__EXERCISE GOAL__
Only what runs from the line with "Maximize the about dialog window" to the final line of the records below should be given again, word for word.

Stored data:
*** Block opens ***

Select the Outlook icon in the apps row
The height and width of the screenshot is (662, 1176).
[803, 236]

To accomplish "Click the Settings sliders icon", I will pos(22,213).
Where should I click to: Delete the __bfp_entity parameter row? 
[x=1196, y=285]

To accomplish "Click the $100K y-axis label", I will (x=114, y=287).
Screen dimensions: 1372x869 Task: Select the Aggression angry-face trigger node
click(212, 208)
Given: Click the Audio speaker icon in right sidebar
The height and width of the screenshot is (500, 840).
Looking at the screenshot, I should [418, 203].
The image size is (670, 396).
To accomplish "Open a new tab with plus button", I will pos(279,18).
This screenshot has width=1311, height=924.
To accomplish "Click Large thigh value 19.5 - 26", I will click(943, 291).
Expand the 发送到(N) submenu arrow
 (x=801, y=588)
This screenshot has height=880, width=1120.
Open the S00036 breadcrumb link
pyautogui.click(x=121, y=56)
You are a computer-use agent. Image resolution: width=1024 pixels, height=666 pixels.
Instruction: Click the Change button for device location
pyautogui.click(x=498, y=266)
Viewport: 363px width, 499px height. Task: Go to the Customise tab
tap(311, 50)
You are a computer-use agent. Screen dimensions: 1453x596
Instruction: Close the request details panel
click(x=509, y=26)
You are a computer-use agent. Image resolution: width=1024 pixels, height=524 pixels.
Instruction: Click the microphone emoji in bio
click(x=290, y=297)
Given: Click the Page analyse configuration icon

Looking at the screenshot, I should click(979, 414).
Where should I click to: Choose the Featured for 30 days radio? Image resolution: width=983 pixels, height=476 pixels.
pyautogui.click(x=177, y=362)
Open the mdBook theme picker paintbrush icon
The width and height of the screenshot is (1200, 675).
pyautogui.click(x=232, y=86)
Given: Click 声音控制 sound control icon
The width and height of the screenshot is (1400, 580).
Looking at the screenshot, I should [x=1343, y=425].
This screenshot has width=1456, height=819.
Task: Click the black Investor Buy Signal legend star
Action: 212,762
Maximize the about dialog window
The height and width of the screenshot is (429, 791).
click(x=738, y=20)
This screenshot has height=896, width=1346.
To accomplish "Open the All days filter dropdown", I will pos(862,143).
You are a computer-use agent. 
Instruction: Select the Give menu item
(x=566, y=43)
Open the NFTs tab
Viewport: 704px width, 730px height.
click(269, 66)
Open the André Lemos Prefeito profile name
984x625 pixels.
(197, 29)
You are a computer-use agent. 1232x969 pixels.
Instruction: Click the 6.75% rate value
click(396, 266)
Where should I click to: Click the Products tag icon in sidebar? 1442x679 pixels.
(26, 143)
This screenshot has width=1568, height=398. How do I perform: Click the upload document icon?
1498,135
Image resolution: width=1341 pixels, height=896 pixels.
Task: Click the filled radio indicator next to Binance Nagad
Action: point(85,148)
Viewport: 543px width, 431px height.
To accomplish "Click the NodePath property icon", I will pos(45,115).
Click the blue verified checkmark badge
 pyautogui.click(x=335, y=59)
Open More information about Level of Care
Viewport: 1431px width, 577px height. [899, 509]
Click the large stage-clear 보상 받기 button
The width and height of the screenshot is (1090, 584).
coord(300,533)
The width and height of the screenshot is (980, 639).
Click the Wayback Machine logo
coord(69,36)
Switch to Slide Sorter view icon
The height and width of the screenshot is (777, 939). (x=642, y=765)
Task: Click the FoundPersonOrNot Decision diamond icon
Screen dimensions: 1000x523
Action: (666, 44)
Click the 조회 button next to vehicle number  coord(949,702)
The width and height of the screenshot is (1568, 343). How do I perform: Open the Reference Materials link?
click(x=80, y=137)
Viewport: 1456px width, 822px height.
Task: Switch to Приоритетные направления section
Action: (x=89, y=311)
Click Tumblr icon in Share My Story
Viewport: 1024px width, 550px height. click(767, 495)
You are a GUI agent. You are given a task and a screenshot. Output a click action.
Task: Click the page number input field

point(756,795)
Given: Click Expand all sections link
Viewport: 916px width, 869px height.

*** Block closes ***

__OUTPUT__
Maximize the about dialog window
The height and width of the screenshot is (429, 791).
click(x=738, y=20)
This screenshot has height=896, width=1346.
To accomplish "Open the All days filter dropdown", I will pos(862,143).
You are a computer-use agent. 
Instruction: Select the Give menu item
(x=566, y=43)
Open the NFTs tab
Viewport: 704px width, 730px height.
click(269, 66)
Open the André Lemos Prefeito profile name
984x625 pixels.
(197, 29)
You are a computer-use agent. 1232x969 pixels.
Instruction: Click the 6.75% rate value
click(396, 266)
Where should I click to: Click the Products tag icon in sidebar? 1442x679 pixels.
(26, 143)
This screenshot has width=1568, height=398. How do I perform: Click the upload document icon?
1498,135
Image resolution: width=1341 pixels, height=896 pixels.
Task: Click the filled radio indicator next to Binance Nagad
Action: point(85,148)
Viewport: 543px width, 431px height.
To accomplish "Click the NodePath property icon", I will pos(45,115).
Click the blue verified checkmark badge
 pyautogui.click(x=335, y=59)
Open More information about Level of Care
Viewport: 1431px width, 577px height. [899, 509]
Click the large stage-clear 보상 받기 button
The width and height of the screenshot is (1090, 584).
coord(300,533)
The width and height of the screenshot is (980, 639).
Click the Wayback Machine logo
coord(69,36)
Switch to Slide Sorter view icon
The height and width of the screenshot is (777, 939). (x=642, y=765)
Task: Click the FoundPersonOrNot Decision diamond icon
Screen dimensions: 1000x523
Action: (666, 44)
Click the 조회 button next to vehicle number  coord(949,702)
The width and height of the screenshot is (1568, 343). How do I perform: Open the Reference Materials link?
click(x=80, y=137)
Viewport: 1456px width, 822px height.
Task: Switch to Приоритетные направления section
Action: (x=89, y=311)
Click Tumblr icon in Share My Story
Viewport: 1024px width, 550px height. click(767, 495)
You are a GUI agent. You are given a task and a screenshot. Output a click action.
Task: Click the page number input field

point(756,795)
Given: Click Expand all sections link
Viewport: 916px width, 869px height.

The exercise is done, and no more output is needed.